As Tanner advanced to play for teams with more media coverage, the various interview requests bothered him at first. He didn't mind talking about his eye, but it was repetitive.

It took Joe a while, too. He can talk about it now, acknowledging the more they talk about the "family scar," the easier it becomes. The family prefers to look at it in a positive light.

Because of the various stories written about Tanner during the past few years, he's received emails from coaches who wonder how he got to where he is and how other kids blind in one eye can do the same.

Joe says Tanner can be an inspiration. Tanner is hesitant to use that word because, in a sense, it highlights the shortcoming his family never let him use as an excuse growing up. But now, at 22, Tanner realizes he can use his platform and be a role model.

"If I can help somebody that way, or if I can help a kid that's trying to go through the same thing, I'm more than willing to do this stuff and I'm more than willing to talk about it to whoever," Tanner said.

Lisa says Tanner doesn't like to refer to his blind eye as a disability, which, for all intents and purposes, it is. She knows he's coming around to it, and since he's reached Division I and now the NCAA Tournament, he'll no doubt garner more attention as his story reaches an even greater audience. She hopes, in time, Tanner's tale will be able to fuel others who might face a similar situation as they chase their dreams. For now, Tanner is still chasing his own.

He wants to play pro ball. That's the goal, he says, when you're playing Division I.

Woodson, who played with the Dodgers from 1987-89, said Tanner is the type of player who will get tested at every level, should he get the chance.

That's all Tanner is looking for. A chance.

"I hope somebody gives me the opportunity, because I'll make sure to work my butt off to make them look good and make people realize it's not a disability," Tanner said. "It's just something that makes me a little different."

There have been players who made the Majors being a little different.

Jim Abbott was born without a right hand and threw a no-hitter with the Yankees.

Pete Gray, who lost his right arm in a childhood accident, played 77 Major League games in 1945.

Tanner has done his research.

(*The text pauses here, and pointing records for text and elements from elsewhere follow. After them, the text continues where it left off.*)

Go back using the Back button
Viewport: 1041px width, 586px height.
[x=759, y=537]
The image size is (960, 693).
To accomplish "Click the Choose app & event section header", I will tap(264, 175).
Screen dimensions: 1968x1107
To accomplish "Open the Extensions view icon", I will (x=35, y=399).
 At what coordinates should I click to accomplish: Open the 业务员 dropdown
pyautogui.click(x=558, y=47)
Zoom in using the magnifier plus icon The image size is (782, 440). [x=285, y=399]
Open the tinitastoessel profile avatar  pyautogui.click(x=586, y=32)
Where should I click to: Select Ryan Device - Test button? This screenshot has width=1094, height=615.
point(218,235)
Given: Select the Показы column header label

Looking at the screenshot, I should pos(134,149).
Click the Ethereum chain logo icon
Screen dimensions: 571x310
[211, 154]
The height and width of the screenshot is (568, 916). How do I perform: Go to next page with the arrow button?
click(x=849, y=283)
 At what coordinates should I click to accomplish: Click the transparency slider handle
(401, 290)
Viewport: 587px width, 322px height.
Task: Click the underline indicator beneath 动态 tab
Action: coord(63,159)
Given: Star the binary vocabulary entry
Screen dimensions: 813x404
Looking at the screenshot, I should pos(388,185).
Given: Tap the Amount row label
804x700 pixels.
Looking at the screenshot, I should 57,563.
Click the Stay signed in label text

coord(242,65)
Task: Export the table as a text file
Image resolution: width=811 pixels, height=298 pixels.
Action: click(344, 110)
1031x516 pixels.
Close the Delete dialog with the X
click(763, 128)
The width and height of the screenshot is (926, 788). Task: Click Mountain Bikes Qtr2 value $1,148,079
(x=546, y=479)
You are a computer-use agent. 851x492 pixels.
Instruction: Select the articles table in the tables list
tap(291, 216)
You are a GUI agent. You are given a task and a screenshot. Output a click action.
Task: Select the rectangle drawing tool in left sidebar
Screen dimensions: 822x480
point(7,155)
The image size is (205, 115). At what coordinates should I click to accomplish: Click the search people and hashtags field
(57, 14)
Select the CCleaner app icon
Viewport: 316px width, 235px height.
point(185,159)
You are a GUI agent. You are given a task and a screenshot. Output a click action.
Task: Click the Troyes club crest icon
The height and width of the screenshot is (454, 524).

There have been one-eyed pitchers, like Tom Sunkel, who pitched in the National League for parts of six years in the 1930s and '40s, and Whammy Douglas, who pitched for Pittsburgh in 1957.

But as far as Tanner knows, there has never been a professional position player with a blind eye.

"I'm the first position player, that I know of, that's trying to follow in those footsteps and trying to go to pro ball," Tanner said. "I kind of want to pave the way a little bit for position players."

People will say it can't be done, that there's no way a person blind in one eye can play professional baseball. Tanner will hear their doubts, use them as motivation and try to prove them wrong.

Just as he's done from Little League to Division I baseball.